* Página *
········

Enrique del Teso
El licenciado Covarrubias, en la palabra «capar» de su famoso diccionario, habla de la «gran maldad» de castrar a niños. Era una práctica antigua que se hacía con propósitos diversos, relacionados sobre todo con placeres lujuriosos. Covarrubias cuenta que el emperador Domiciano prohibió esta costumbre y reproduce algún epigrama de Marcial alabando al emperador por tan justa medida. No siempre la castración de niños tenía motivaciones tan bajas. Cuando Covarrubias publicó su Tesoro Lexicográfico, en el siglo XVII, hacían furor los castrati, cantantes de ópera que habían sido castrados de niños. La voz de estos cantantes mantenía la tesitura de un niño y a ella le añadía la fuerza y oficio de un adulto. Según parece el resultado era angelical. Debió haber polémicas al respecto. En la época de Domiciano no había ópera, pero en la de Covarrubias sí y el licenciado llamó gran maldad a semejante práctica. Un siglo después, a la vez que el Papa Benedicto XIV condenaba la amputación de esos chicos, brillaba Farinelli, precisamente el castrato más famoso de la historia. Y durante el siglo XIX seguían siendo habituales cantantes capones en las óperas. Así que debía ser un asunto polémico. La aberración de mutilar a niños para jugar con su cuerpo era evidente. Pero en los castrati había otra ética. No se les mutilaba para servirse de su cuerpo ni por maldad. Era por el arte, y no un arte cualquiera, era por el canto, una de las entonces seis bellas artes. Se trataba además de una tradición muy larga, bendecida por los siglos. Y aquellos eunucos vivían muy bien, eran celebridades agasajadas.

········

* Bloque de datos *
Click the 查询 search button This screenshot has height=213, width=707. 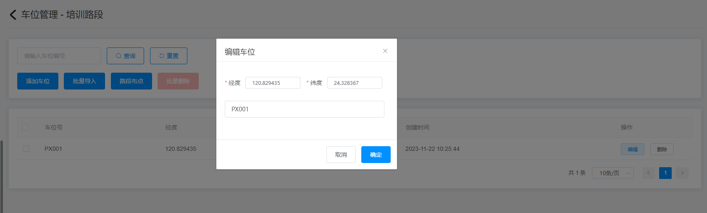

········

* Enunciado *
En el texto sobre los castrati, ¿qué emperador prohibió la costumbre de castrar a niños? El listado es un material independiente del texto.

* Solución del ejercicio *
El emperador Domiciano.